▶ _Challenge_:
Repeat everything in the data below word for word, from its first line down to and including the line that contains "Action: click(x=357, y=139)".

▶ _Rows from a dataset_:
★ ★ ★

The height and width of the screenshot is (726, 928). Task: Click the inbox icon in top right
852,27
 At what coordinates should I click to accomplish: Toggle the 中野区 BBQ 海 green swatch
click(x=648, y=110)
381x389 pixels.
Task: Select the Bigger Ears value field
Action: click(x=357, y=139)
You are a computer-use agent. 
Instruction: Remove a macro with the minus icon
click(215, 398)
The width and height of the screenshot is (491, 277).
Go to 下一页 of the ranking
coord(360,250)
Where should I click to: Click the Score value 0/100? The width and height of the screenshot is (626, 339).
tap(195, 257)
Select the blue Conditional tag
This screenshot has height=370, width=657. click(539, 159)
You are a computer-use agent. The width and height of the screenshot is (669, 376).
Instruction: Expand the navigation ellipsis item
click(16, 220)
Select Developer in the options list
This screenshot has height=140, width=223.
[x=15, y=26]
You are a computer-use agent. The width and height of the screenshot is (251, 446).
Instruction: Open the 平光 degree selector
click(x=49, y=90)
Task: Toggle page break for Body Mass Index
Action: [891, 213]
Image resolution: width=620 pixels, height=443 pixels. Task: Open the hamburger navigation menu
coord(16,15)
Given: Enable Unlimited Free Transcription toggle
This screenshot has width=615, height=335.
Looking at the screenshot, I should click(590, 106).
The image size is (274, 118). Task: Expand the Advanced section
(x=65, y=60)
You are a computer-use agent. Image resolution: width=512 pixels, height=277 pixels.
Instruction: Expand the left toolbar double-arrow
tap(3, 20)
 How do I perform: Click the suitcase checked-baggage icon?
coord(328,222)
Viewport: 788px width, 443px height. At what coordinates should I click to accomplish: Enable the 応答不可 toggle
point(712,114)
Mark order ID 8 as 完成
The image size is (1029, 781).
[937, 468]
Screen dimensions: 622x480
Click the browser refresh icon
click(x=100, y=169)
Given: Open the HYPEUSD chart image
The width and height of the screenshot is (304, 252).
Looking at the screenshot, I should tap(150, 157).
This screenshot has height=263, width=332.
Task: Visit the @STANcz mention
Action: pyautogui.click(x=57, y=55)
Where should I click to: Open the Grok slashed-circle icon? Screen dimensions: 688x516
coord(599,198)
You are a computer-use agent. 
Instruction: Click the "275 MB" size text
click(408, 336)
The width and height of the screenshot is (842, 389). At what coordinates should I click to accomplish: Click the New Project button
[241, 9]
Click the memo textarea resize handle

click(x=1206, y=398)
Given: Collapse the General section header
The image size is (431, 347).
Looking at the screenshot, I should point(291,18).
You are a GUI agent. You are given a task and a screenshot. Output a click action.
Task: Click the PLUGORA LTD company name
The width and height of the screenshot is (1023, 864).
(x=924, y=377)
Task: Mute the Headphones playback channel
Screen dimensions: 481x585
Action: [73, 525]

★ ★ ★

▶ _Solution to this task_:
The height and width of the screenshot is (726, 928). Task: Click the inbox icon in top right
852,27
 At what coordinates should I click to accomplish: Toggle the 中野区 BBQ 海 green swatch
click(x=648, y=110)
381x389 pixels.
Task: Select the Bigger Ears value field
Action: click(x=357, y=139)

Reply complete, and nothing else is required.